Дмитрий Ерёмин - Юрий Долгорукий (Сборник)
Тяжёлым и страшным выдался этот год. Поэтому и бездомных странников, шедших по всем дорогам в поисках сытого места, было много, как трав на вспоенном ливнями летнем лугу. Странников этих звали не только каликами - по названию калиг, дорожной обуви на ногах, - но и калеками. Ибо многие из несчастных бежан были горбаты, в язвах и струпьях, немыты, несыты, бездомны. А между тем это были умельцы и мастера: трудолюбивые пахари, работящие плотники, ловкие тульники[14], затейливые чеканщики, гончары, кузнецы, кожемяки, смолокуры и углежоги, привыкшие к бедам, неунывающие жизнелюбцы, одетые в домотканую пестрядь, в дырявые шапки, в худые лапти.
Шли они, люди земного пота, голодные «чёрные люди» труда, а с неба на них всё падал и падал дождь…
Любава со страхом оглядывалась вокруг: в воде, в бесконечных лужах плясало и лопалось множество пузырей.
- Боюсь! - говорила она Мирошке. - Чай, ведомо всем, что когда бес главный был изгнан с неба на землю, то все нечистые силы тоже упали на землю.
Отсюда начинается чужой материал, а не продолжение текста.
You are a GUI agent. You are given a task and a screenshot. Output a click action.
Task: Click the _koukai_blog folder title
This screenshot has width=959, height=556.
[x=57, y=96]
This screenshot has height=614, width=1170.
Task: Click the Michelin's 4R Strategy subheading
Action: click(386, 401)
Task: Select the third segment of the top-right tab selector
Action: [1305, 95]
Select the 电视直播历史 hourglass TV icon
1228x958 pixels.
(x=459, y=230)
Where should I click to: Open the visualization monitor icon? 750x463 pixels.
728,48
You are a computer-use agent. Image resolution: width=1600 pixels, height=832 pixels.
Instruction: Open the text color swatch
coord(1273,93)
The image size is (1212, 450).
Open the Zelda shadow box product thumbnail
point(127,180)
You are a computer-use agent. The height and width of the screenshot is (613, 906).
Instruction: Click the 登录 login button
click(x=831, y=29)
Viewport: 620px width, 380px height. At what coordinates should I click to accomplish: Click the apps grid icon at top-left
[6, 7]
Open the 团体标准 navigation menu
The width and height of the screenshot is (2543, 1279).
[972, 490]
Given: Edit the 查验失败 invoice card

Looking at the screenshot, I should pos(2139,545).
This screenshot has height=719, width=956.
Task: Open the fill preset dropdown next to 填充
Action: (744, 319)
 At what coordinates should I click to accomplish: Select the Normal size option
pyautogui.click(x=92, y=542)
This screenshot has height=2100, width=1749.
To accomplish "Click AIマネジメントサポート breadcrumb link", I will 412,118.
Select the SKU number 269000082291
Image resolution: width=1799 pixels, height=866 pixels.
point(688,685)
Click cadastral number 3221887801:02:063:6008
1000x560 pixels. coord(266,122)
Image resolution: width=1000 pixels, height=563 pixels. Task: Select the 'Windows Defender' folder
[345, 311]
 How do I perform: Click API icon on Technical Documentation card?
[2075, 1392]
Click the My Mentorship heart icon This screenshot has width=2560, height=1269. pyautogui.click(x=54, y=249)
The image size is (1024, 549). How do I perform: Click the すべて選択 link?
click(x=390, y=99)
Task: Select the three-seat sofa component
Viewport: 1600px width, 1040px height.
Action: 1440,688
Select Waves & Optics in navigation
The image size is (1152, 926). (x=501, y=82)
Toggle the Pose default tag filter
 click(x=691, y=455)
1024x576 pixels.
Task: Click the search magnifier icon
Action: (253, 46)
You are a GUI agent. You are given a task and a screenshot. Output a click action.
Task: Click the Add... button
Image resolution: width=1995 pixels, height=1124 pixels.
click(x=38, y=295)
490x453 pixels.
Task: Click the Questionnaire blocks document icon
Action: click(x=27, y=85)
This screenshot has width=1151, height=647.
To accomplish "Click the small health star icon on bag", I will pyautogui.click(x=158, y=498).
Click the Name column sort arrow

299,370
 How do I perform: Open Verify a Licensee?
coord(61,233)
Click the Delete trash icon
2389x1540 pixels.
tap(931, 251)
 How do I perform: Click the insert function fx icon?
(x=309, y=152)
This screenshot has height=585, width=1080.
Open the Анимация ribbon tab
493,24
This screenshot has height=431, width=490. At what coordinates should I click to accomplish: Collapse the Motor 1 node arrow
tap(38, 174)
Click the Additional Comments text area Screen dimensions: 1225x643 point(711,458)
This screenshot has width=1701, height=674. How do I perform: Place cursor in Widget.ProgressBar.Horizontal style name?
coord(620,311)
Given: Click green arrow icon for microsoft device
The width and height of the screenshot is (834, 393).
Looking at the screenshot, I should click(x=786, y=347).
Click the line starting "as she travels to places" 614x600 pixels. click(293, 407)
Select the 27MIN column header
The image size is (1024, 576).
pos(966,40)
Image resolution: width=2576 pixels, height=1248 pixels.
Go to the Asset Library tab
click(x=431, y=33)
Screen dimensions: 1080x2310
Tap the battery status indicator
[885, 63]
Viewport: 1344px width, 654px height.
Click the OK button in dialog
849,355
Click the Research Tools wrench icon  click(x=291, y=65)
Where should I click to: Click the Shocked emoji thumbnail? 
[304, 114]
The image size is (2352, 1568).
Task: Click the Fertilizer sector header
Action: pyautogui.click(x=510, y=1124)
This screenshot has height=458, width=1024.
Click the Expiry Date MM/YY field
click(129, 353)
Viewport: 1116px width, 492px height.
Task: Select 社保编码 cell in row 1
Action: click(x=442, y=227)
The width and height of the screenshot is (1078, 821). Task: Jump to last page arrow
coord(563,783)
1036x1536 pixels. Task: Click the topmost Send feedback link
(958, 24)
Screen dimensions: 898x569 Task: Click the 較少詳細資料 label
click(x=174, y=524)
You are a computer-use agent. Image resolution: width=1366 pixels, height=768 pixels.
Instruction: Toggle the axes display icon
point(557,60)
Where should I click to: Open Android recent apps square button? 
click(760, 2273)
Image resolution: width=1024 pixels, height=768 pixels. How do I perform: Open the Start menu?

Которые из них попали в леса и воды, те стали лешими, мавами да водяными; которые влезли в избы людей, те сделались домовыми да чиганашками; а которые так и остались в воздухе без призора. Их-то в ненастье и гонят на нас дожди. Видишь, как летят эти силы из всех щелей неба с дождём на землю? Где лопнет в луже пузырь, появляется там и малый бесёнок… Как выскочит, так и кинется портить жизнь человекам!
Мирошка её успокаивал, неуверенно улыбаясь:
- Авось ничего!
А Любава - на всякий случай - шёпотом заклинала дождик, ручьи и реки:
- Вода, наша матушка! Омываешь ты круты берега, жёлты пески, бел-горюч камень своей быстриной, золотой струёй. Ан, всё у нас чисто, давно всё ладно! Иди ты от нас на закат вечернего солнца: там ждут тебя сорные тропы, тонучие грязи, зыбучие болота, немытый тын… Однако заклятье не помогало.
Ночевать приходилось под деревьями и чаще всего без огня: Страшко сушил трут и огниво под мышкой, но искра не высекалась.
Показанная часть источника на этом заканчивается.